By Brian Burke
I previously examined intentional touchdown scenarios, but only considered situations when the offense was within 3 points. In this case NO needed a TD, which--needless to say--makes a big difference. Yet, because NO was on the 1, perhaps the go-ahead score was so likely that ATL would be better off down 3 with the ball than up 4 backed-up against their goal line.
This is a really, really hard analysis. There's a lot of what-ifs: What if NO scores on 1st down anyway? What if they don't score on 1st but on 2nd down? On 3rd down? On 4th down? Or what if they throw the ball? What if they stop the clock somehow, or commit a penalty? How likely is a turnover on each successive down? You can see that the situation quickly becomes an almost intractable problem without excessive assumptions.
That's where the WOPR comes in. The WOPR is the new game simulation model created this past off-season, designed and calibrated specifically for in-game analytics. It simulates a game from any starting point, play by play, yard by yard, and second by second. Play outcomes are randomly drawn from empirical distributions of actual plays that occurred in similar circumstances.
If you're not familiar with how simulation models work, you're probably wondering So what? Dude, I can put my Madden on auto-play and do the same thing. Who cares who wins a dumb make-believe game?
Fair point, but here's a cool story. During the Manhattan project, scientists needed to be able to solve really nasty high-dimension integrals. Direct analytic solutions were impossible, so the scientists developed a method of randomly sampling values within the problem. By repeating this enough times, they could get increasingly solid estimates for the answer they needed. Because of the randomness at the core of the technique, they called it Monte Carlo integration.
Simulation models generally work the same way. It's run not once but many, many times. The proportion of times in which a chosen event occurs in the simulation can be an estimate of the probability of that event. For example, the proportion of times the sim says that ATL wins starting at their own 20 down 3 points with 2 timeouts and 1:24 left on the clock is an estimate of their win probability for intentionally allowing the TD. And the proportion of times ATL wins starting up 4 points with their backs against the goal line is their win probability estimate for playing straight up defense.
In this case, virtual ATL won 25.3% of the time by playing defense and 16.0% of the time by intentionally allowing the TD. That's a pretty big spread as far as these things go, so the numbers support ATL's approach. (I'm not even sure if it was a decision. The announcers on Fox raised the question, so I presume it crossed the minds of the ATL staff.)
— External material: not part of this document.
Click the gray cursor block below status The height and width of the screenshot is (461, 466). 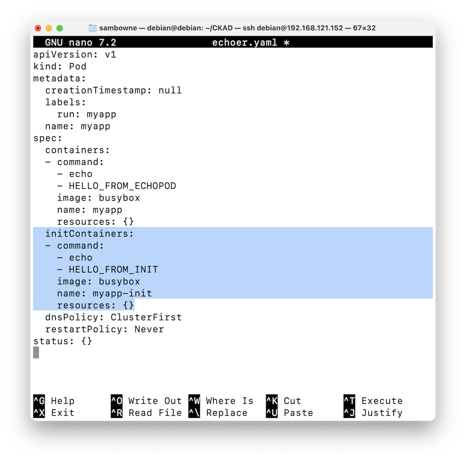[36, 353]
It might be tempting to plug the situation into the (empirical) WP model, but situations like this pose two problems that combine to make things tough. They are simultaneously very rare and have high leverage on the game outcome. One advantage of a sim model is that you can create as large a sample as you need for almost any situation you can imagine. Happily, the WP model yields the same answer with approximately the same results (24.9% and 16.9%).
Another advantage of the WOPR is that it can provide insights into the reasons for the results. I ran the simulation one "game" at a time and looked at a sample of how the games unfolded. In cases where ATL won by playing straight defense, something unfortunate often happened to NO--they got penalized, turned the ball over, or took a loss (which actually occurred). It's these kinds of complications that are often the first things to be assumed away for the purpose of making the problem directly solvable.
The insights are often the real value of any good model. The answers to the questions are great, but gaining a fundamental understanding about how the sport really works is even better.